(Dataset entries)
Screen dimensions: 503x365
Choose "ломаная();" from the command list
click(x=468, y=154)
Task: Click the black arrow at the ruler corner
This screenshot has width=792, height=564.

AIM OF THE EXERCISE:
The full set of entries above has to be restated exactly.

WRITTEN RESPONSE:
Screen dimensions: 503x365
Choose "ломаная();" from the command list
click(x=468, y=154)
Task: Click the black arrow at the ruler corner
This screenshot has width=792, height=564.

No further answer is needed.